Please set down every record exactly as it appears below.

(Beginning of Supplied data)

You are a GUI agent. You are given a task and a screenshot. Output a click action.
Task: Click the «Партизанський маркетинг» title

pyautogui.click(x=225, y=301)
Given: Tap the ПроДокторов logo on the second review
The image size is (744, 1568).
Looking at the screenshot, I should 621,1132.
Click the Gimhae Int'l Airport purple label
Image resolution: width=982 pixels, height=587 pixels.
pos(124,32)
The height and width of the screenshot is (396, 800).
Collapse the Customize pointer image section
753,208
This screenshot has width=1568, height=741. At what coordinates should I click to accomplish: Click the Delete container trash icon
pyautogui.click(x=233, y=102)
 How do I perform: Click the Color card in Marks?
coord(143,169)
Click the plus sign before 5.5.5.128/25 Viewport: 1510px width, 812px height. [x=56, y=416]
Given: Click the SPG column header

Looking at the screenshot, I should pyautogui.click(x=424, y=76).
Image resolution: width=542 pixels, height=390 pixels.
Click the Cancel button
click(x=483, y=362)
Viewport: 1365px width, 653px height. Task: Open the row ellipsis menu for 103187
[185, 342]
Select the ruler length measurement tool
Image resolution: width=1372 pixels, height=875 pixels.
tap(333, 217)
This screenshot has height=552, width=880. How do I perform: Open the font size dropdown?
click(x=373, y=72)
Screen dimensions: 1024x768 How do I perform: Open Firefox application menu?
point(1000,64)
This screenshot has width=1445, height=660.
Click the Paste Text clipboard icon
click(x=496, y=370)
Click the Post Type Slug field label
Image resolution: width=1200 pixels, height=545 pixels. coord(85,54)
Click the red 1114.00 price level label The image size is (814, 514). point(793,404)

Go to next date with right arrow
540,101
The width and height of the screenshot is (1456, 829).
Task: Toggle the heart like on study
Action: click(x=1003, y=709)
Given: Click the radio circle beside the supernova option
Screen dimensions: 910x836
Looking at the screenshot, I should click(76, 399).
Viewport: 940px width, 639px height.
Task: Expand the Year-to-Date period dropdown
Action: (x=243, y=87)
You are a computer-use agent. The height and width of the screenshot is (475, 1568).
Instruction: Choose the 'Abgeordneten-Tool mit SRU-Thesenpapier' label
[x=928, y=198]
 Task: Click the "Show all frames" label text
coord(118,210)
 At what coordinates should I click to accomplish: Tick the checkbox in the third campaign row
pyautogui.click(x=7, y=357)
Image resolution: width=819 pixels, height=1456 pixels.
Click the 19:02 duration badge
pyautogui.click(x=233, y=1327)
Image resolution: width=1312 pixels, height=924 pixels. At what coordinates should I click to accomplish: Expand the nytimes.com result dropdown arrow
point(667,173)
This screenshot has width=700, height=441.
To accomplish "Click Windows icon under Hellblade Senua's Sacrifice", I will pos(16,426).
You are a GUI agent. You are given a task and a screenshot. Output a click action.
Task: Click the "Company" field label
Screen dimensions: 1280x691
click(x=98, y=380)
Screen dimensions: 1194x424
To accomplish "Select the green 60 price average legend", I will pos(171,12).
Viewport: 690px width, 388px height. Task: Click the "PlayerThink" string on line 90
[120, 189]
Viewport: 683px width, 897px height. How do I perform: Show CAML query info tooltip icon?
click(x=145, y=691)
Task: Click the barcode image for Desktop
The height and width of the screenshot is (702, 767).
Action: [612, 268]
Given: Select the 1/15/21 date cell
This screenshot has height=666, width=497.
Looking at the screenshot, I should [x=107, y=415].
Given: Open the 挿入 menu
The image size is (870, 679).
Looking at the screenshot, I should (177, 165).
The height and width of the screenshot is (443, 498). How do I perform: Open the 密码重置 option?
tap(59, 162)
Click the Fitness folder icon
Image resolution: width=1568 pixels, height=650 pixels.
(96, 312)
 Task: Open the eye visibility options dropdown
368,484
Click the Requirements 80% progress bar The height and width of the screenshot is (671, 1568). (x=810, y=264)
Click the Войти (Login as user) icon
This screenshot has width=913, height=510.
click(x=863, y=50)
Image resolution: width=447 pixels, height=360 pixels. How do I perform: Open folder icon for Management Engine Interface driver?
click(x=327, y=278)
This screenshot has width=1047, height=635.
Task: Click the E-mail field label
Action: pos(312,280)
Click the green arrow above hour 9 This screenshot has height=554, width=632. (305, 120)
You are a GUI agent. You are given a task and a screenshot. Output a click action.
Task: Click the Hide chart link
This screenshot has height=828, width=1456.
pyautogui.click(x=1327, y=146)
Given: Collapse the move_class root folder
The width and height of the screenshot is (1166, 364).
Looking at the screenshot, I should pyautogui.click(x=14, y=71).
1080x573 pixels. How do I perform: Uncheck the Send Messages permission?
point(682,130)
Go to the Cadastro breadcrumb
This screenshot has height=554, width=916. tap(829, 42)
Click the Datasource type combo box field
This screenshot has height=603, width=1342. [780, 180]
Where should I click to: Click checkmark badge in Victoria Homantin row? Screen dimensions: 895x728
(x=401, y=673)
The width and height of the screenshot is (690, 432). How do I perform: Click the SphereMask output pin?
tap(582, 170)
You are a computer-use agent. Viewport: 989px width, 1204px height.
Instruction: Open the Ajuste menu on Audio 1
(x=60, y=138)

(End of Supplied data)

**Your response**:
You are a GUI agent. You are given a task and a screenshot. Output a click action.
Task: Click the «Партизанський маркетинг» title

pyautogui.click(x=225, y=301)
Given: Tap the ПроДокторов logo on the second review
The image size is (744, 1568).
Looking at the screenshot, I should 621,1132.
Click the Gimhae Int'l Airport purple label
Image resolution: width=982 pixels, height=587 pixels.
pos(124,32)
The height and width of the screenshot is (396, 800).
Collapse the Customize pointer image section
753,208
This screenshot has width=1568, height=741. At what coordinates should I click to accomplish: Click the Delete container trash icon
pyautogui.click(x=233, y=102)
 How do I perform: Click the Color card in Marks?
coord(143,169)
Click the plus sign before 5.5.5.128/25 Viewport: 1510px width, 812px height. [x=56, y=416]
Given: Click the SPG column header

Looking at the screenshot, I should pyautogui.click(x=424, y=76).
Image resolution: width=542 pixels, height=390 pixels.
Click the Cancel button
click(x=483, y=362)
Viewport: 1365px width, 653px height. Task: Open the row ellipsis menu for 103187
[185, 342]
Select the ruler length measurement tool
Image resolution: width=1372 pixels, height=875 pixels.
tap(333, 217)
This screenshot has height=552, width=880. How do I perform: Open the font size dropdown?
click(x=373, y=72)
Screen dimensions: 1024x768 How do I perform: Open Firefox application menu?
point(1000,64)
This screenshot has width=1445, height=660.
Click the Paste Text clipboard icon
click(x=496, y=370)
Click the Post Type Slug field label
Image resolution: width=1200 pixels, height=545 pixels. coord(85,54)
Click the red 1114.00 price level label The image size is (814, 514). point(793,404)

Go to next date with right arrow
540,101
The width and height of the screenshot is (1456, 829).
Task: Toggle the heart like on study
Action: click(x=1003, y=709)
Given: Click the radio circle beside the supernova option
Screen dimensions: 910x836
Looking at the screenshot, I should click(76, 399).
Viewport: 940px width, 639px height.
Task: Expand the Year-to-Date period dropdown
Action: (x=243, y=87)
You are a computer-use agent. The height and width of the screenshot is (475, 1568).
Instruction: Choose the 'Abgeordneten-Tool mit SRU-Thesenpapier' label
[x=928, y=198]
 Task: Click the "Show all frames" label text
coord(118,210)
 At what coordinates should I click to accomplish: Tick the checkbox in the third campaign row
pyautogui.click(x=7, y=357)
Image resolution: width=819 pixels, height=1456 pixels.
Click the 19:02 duration badge
pyautogui.click(x=233, y=1327)
Image resolution: width=1312 pixels, height=924 pixels. At what coordinates should I click to accomplish: Expand the nytimes.com result dropdown arrow
point(667,173)
This screenshot has width=700, height=441.
To accomplish "Click Windows icon under Hellblade Senua's Sacrifice", I will pos(16,426).
You are a GUI agent. You are given a task and a screenshot. Output a click action.
Task: Click the "Company" field label
Screen dimensions: 1280x691
click(x=98, y=380)
Screen dimensions: 1194x424
To accomplish "Select the green 60 price average legend", I will pos(171,12).
Viewport: 690px width, 388px height. Task: Click the "PlayerThink" string on line 90
[120, 189]
Viewport: 683px width, 897px height. How do I perform: Show CAML query info tooltip icon?
click(x=145, y=691)
Task: Click the barcode image for Desktop
The height and width of the screenshot is (702, 767).
Action: [612, 268]
Given: Select the 1/15/21 date cell
This screenshot has height=666, width=497.
Looking at the screenshot, I should [x=107, y=415].
Given: Open the 挿入 menu
The image size is (870, 679).
Looking at the screenshot, I should (177, 165).
The height and width of the screenshot is (443, 498). How do I perform: Open the 密码重置 option?
tap(59, 162)
Click the Fitness folder icon
Image resolution: width=1568 pixels, height=650 pixels.
(96, 312)
 Task: Open the eye visibility options dropdown
368,484
Click the Requirements 80% progress bar The height and width of the screenshot is (671, 1568). (x=810, y=264)
Click the Войти (Login as user) icon
This screenshot has width=913, height=510.
click(x=863, y=50)
Image resolution: width=447 pixels, height=360 pixels. How do I perform: Open folder icon for Management Engine Interface driver?
click(x=327, y=278)
This screenshot has width=1047, height=635.
Task: Click the E-mail field label
Action: pos(312,280)
Click the green arrow above hour 9 This screenshot has height=554, width=632. (305, 120)
You are a GUI agent. You are given a task and a screenshot. Output a click action.
Task: Click the Hide chart link
This screenshot has height=828, width=1456.
pyautogui.click(x=1327, y=146)
Given: Collapse the move_class root folder
The width and height of the screenshot is (1166, 364).
Looking at the screenshot, I should pyautogui.click(x=14, y=71).
1080x573 pixels. How do I perform: Uncheck the Send Messages permission?
point(682,130)
Go to the Cadastro breadcrumb
This screenshot has height=554, width=916. tap(829, 42)
Click the Datasource type combo box field
This screenshot has height=603, width=1342. [780, 180]
Where should I click to: Click checkmark badge in Victoria Homantin row? Screen dimensions: 895x728
(x=401, y=673)
The width and height of the screenshot is (690, 432). How do I perform: Click the SphereMask output pin?
tap(582, 170)
You are a computer-use agent. Viewport: 989px width, 1204px height.
Instruction: Open the Ajuste menu on Audio 1
(x=60, y=138)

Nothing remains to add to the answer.